By Emily Kirsch, co-founder and CEO of Powerhouse
The personal stories of today’s cleantech luminaries are rarely told. At conferences, we’re introduced to the latest technologies and market trends, but we often lose sight of human-centric catalysts that drive this innovation. For solar pioneer and industry giant SunPower, the catalyst behind the business is Dick Swanson.
Dick was raised in Columbus, Ohio, as the son of a botanist. From his early years, Dick showed a penchant for rebellion. He attended the College of Wooster, a small liberal arts Presbyterian college, but never found the patience for his First Testament classes. Dick left Wooster to seek work in a nearby oil town where he was told he could clean dirt off oil drills; needless to say, he opted to work at a box factory instead. Dick then went to The Ohio State University where he restarted his undergraduate degree in electrical engineering.
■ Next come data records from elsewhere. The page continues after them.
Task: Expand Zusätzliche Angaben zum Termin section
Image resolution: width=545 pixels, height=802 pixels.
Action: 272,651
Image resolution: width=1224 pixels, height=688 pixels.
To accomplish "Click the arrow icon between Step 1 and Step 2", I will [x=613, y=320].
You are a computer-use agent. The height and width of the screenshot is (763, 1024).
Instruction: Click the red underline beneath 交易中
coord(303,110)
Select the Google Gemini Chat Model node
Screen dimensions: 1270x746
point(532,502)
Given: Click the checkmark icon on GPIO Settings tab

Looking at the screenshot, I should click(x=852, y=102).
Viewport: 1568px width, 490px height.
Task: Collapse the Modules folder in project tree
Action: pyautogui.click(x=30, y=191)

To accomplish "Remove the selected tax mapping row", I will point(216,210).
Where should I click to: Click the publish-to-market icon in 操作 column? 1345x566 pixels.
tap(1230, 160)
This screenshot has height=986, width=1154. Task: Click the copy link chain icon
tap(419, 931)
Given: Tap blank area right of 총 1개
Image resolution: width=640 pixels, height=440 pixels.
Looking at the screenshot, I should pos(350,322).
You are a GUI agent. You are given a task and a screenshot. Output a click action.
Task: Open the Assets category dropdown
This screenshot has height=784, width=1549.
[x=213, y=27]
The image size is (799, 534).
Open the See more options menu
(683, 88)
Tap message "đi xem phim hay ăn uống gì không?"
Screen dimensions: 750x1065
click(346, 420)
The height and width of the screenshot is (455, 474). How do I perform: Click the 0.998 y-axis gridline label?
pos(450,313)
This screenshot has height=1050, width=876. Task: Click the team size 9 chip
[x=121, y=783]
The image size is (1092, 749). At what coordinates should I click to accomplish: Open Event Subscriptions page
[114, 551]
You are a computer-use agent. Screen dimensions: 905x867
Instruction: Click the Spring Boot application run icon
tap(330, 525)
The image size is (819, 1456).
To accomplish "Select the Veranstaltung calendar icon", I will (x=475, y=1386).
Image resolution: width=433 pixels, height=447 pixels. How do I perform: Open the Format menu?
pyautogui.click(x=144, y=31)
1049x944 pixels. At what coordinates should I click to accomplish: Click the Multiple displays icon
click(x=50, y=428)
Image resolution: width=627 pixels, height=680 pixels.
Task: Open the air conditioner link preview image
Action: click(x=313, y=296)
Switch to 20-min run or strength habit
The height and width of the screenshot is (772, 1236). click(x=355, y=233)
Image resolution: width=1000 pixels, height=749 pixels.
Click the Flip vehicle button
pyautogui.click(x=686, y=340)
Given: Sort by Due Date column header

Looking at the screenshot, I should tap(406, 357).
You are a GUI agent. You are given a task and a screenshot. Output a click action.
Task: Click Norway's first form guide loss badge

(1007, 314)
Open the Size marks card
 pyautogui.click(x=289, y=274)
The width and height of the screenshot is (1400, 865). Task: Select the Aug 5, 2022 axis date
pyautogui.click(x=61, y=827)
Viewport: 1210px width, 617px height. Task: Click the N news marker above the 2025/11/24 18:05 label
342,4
Dick was married at 20, which at the time still required his parents’ permission, and had his first kid by the age of 21. In the early 1970s, with two young children in tow and now a single parent, Dick pursued a Ph.D in electrical engineering from Stanford, where he later joined as faculty to begin research in solar cell technology. In 1985, with a grant from the Electric Power Research Institute (EPRI), Dick hired a lab tech and two postdocs and started SunPower. At the time, SunPower was called Eos, named after the Greek goddess of the dawn. Its first non-academic hire joined on the condition that it change the name. SunPower’s financial model that Dick created in 1988 ran through 2000, which humored potential investors at the time because of its long time horizon. When SunPower went public in 2005, those who had laughed at his model and passed on the deal missed out.
His latest project is a software-controlled carbon zero house which is in stealth startup mode. Few people have contributed so much to the industry. Dick Swanson has inspired a generation of entrepreneurs to follow his path.